As for his sales pitch to me, I found him to be just as blunt and to the point as before. “When I see a baby with a head of hair, I say…no thank you! Goodbye! It’s a sin that this world has gone on tolerating for far too long. Some things, even if they’re au naturel, have just got to go. Adios muchachos!”  

Tradd, who was sitting right next to us at the time, built off of that. “I’m glad you brought that up. Humans are no stranger to getting rid of things they’re born with,” he stated. “That being said, because the product only works when applied at a really young age, we’ve started calling it ‘circumcision for baldness.’ That’s become our slogan because I think it helps people see what we’re talking about.” 

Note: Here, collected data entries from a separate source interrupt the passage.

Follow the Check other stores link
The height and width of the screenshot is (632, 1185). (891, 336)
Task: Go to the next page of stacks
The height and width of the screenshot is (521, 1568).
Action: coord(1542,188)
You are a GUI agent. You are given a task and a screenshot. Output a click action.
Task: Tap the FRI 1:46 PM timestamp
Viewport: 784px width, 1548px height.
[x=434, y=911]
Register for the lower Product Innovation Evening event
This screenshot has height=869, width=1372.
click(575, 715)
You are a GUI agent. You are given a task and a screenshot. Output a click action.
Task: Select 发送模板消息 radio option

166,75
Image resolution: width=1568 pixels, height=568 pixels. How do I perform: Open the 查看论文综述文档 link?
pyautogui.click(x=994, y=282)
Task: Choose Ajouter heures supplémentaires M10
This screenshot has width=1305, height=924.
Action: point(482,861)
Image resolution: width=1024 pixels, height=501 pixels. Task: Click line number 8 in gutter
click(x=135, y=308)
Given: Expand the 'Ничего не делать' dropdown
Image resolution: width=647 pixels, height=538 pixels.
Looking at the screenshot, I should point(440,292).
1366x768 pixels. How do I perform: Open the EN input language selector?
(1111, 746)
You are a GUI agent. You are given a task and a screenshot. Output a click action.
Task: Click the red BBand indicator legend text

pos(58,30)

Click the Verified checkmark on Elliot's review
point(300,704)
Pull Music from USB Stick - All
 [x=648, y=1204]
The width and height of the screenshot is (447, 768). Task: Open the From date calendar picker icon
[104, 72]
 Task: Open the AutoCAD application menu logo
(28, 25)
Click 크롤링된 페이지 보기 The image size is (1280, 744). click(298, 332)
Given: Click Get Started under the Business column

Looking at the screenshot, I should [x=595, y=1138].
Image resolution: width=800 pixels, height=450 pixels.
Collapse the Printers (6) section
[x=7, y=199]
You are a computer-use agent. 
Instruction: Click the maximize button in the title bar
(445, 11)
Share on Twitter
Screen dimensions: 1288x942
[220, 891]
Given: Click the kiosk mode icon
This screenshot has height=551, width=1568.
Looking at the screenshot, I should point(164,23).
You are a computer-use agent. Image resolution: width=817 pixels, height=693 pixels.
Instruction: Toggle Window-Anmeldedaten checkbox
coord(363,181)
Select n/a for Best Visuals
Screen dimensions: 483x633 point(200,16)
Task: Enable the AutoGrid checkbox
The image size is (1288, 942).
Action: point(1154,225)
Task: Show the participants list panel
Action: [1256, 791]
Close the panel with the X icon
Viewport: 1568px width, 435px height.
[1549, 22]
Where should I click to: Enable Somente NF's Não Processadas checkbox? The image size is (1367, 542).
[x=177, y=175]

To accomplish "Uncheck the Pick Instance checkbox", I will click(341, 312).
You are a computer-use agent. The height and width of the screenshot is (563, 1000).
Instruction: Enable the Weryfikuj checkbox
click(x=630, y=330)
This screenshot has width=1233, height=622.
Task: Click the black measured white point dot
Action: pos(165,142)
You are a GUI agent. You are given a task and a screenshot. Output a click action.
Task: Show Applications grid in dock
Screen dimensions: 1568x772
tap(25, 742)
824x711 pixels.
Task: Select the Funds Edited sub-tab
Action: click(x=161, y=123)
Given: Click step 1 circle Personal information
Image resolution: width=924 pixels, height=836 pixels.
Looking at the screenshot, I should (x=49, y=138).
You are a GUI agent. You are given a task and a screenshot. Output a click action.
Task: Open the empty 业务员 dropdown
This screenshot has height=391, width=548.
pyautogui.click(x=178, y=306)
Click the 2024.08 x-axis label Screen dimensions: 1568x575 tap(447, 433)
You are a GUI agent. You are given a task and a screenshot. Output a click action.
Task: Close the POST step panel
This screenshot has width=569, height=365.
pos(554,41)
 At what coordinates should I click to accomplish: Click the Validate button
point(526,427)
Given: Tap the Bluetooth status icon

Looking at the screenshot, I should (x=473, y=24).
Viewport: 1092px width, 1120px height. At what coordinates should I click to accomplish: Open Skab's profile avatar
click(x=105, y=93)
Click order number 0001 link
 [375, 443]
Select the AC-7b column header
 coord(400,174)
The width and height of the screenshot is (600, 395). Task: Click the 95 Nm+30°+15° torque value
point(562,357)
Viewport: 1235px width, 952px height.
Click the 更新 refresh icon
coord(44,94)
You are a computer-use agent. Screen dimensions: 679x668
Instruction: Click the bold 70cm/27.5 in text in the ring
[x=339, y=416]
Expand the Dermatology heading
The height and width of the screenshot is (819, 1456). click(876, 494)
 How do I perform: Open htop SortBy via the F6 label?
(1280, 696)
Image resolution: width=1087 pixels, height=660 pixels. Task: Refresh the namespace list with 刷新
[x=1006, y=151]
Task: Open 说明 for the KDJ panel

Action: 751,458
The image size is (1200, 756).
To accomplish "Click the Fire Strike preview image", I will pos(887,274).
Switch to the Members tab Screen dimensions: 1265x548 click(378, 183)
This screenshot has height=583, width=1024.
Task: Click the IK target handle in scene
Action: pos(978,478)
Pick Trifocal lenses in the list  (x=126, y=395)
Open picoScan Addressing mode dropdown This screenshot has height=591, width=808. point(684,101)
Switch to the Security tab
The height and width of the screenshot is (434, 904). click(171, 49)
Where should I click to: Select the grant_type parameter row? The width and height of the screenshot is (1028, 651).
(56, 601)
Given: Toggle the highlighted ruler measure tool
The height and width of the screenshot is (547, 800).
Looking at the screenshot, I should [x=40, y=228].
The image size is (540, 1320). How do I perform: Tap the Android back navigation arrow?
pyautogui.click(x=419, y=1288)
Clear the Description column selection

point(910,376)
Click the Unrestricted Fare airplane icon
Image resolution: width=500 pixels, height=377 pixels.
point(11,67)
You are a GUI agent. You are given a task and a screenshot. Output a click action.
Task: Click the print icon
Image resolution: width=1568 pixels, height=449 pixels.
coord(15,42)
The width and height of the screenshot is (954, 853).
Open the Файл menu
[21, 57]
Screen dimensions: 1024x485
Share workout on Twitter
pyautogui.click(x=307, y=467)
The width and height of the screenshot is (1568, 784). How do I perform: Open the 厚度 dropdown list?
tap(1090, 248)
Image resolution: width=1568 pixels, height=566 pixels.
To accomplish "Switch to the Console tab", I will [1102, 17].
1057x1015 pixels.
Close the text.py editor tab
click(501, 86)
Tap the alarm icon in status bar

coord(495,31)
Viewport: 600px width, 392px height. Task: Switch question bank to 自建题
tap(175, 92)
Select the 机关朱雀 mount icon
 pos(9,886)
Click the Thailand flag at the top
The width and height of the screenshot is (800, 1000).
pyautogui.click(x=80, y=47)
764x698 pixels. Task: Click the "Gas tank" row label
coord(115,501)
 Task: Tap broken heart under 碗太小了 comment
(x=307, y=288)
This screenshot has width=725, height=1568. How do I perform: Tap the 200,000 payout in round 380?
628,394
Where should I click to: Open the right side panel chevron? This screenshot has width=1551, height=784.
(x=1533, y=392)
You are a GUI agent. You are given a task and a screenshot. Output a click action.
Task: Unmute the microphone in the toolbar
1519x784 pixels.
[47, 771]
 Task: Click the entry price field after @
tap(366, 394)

However, while the two men are allies, Lackshaw and Pacino could not be more different. When describing his product, Tradd tried to give me a soft sell by saying, “Charlie Brown used bald babies! Caillou used bald babies!” Pacino bluntly responded with, “I don’t care about no Mickey Mouse kiddie s—, I just want those babies to be bald!” He was like Serpico, willing to tell the truth when no one else would. I love him. 

That brings us to where we started. Al Pacino, holding a bald baby in University Hall Theater. As it turns out, even with all of the money and fame in the world—and a slogan as brilliant as “circumcision for baldness”—certain products still need some time to catch on. Desperate for venues to demonstrate just what Bald Babies can do, Lackshaw and the almighty Pacino came to UMass Boston. While no splash was made in terms of economic profit, an arguably bigger impact was made on me. I met Al Pacino. Now I miss him. Send him back to me.